1:1s are easy to deliver. But transformational coaching is about results—and that often means providing models, tools, and peer accountability that go beyond conversation alone.

I personally believe a blended, results-driven approach is the most powerful: one that combines direct coaching with structured content, a library of tools, and a peer group that sharpens your thinking.

Don’t assume private equals better. Ask instead: What structure will drive my growth?

How to Choose a Coach: A 3-Step Guide

By now, it should be clear: not all coaches are created equal. They differ in what they focus on, how they work, and what they’ve lived through. So when choosing a coach, don't just look for someone who feels good to talk to—look for someone who can take you where you need to go.

Step 1: Start with the type of coach

Go back to the first myth. Coaching isn't a commodity. The kind of coach you need depends on your current context and goals. Are you navigating founder dynamics? Leading a scaling team? Working on your mindset? Look for someone who specialises in the kind of journey you're on.

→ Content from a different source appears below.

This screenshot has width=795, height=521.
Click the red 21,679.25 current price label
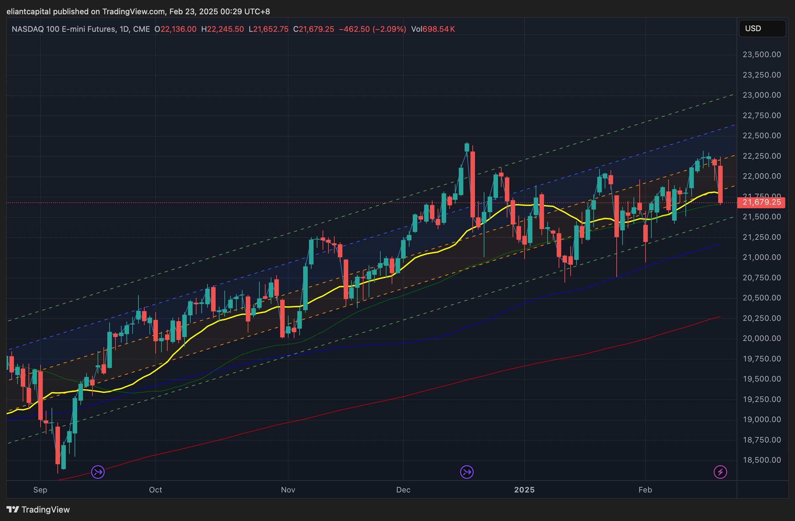coord(761,202)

Step 2: Identify the support style that fits

From myth three, you know that coaching isn’t just about good questions. The best coaches play multiple roles. Think about what style of support you need most right now. Structured facilitation? A sounding board? Experience sharing? Clear frameworks? Knowing what kind of support unlocks you is key.

Step 3: Evaluate more than chemistry

Chemistry opens the door—but it’s not enough. As myth four showed, true fit comes from depth. Ask yourself:

  • Rapport – Can I be radically honest with this person?
  • Relatability – Do they understand the nuances of my situation?
  • Respect – Do I respect their track record, thinking, and presence?

The right coach won’t just make you feel better. They’ll make you better.

Working with the right coach isn’t just about growth—it’s about acceleration. You get to unlock the next version of yourself faster, more cleanly, and with fewer hard knocks.

The best coaches don’t just ask you great questions. They help you ask yourself better ones. And they bring the tools, experience, and wisdom to help you answer them powerfully.

So if you’re ready to invest in your own leadership, start by asking: what kind of coach will help me become who I need to be next?